NARNI – Uscirà a settembre il bando più importante degli ultimi 20 anni sul versante del turismo e della cultura, un settore sul quale il Comune punta ormai con convinzione e che sta pian piano affermandosi anche fra gli operatori. Il bando in questione si riferisce alla gestione di una serie di beni culturali del centro storico ed in particolare Palazzo dei Priori, museo di Palazzo Eroli, Rocca Albornoz e teatro comunale.
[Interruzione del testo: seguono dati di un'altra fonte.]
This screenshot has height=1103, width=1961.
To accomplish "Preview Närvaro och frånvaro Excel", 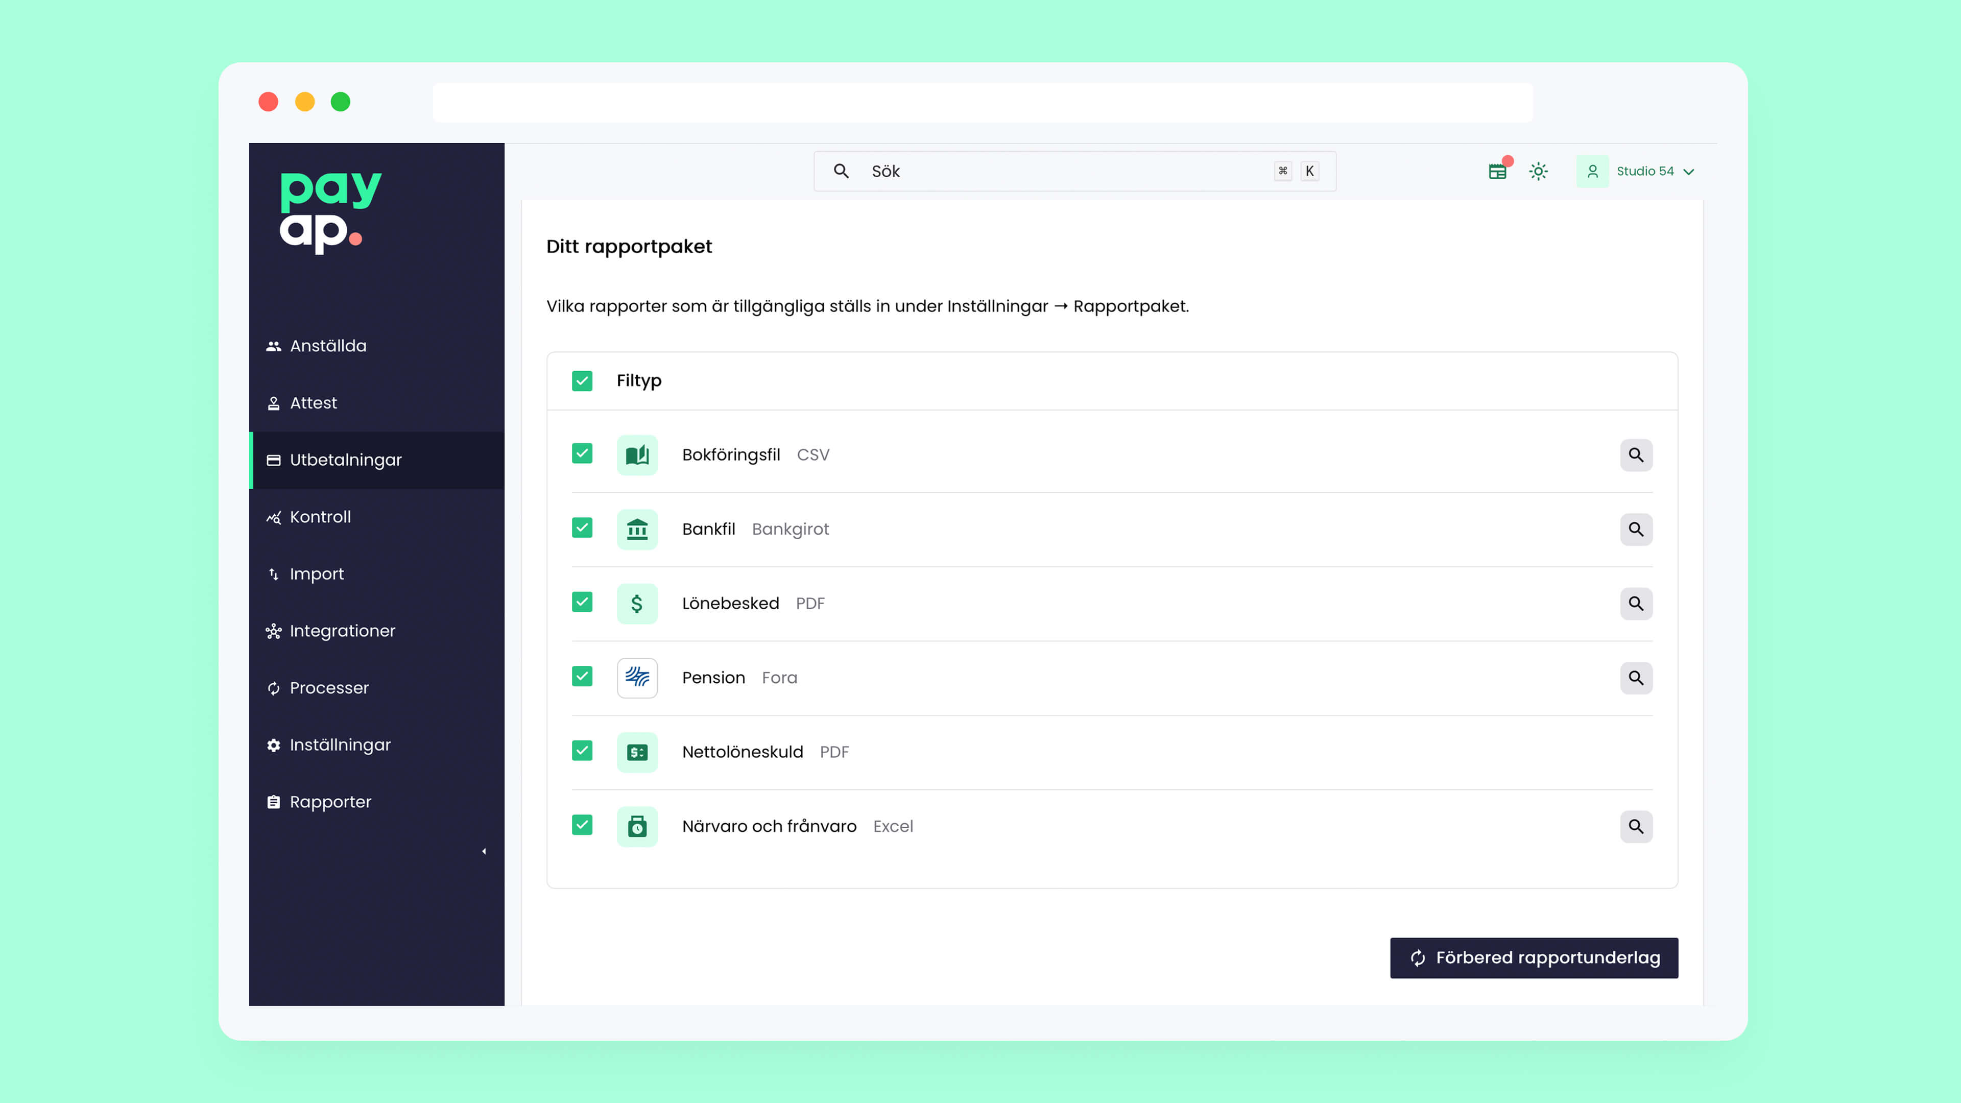I will [1635, 826].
Il bando sarà finalizzato alla gestione di queste strutture per trasformarle in siti turistici produttivi, nel senso di attrattori verso i flussi di visitatori ma anche contenitori culturali per stimolare la città. Un progetto ambizioso e impegnativo che verterà su un concetto chiave, caro anche al sindaco Francesco De Rebotti e cioè che il turismo può prendere quota solo se vi ci investono i privati, il solo gestore pubblico non può bastare e non ha come vocazione e missione quella di operatore turistico.

La nuova frontiera insomma, dopo l’industria, è quella del turismo sul quale Narni può puntare ma, come ha spesso sottolineato lo stesso De Rebotti, solo se riesce a mettere a sistema i suoi beni. “Narni non è la città più bella del mondo – spiega infatti De Rebotti – ha però una serie di attrattori culturali, naturalistici, penso alle Gole del Nera, artistici e storico-architettonici che possono essere il suo valore aggiunto.

E’ mettendo a sistema questi elementi che si può costruire una valida e credibile offerta in grado di competere sui mercati nazionali e non solo, in attesa, poi, della realizzazione di Leolandia per la quale entro settembre saranno pronti tutti i presupposti istituzionali per consentire agli investitori, anche in questo caso naturalmente privati, di iniziare concretamente i lavori”.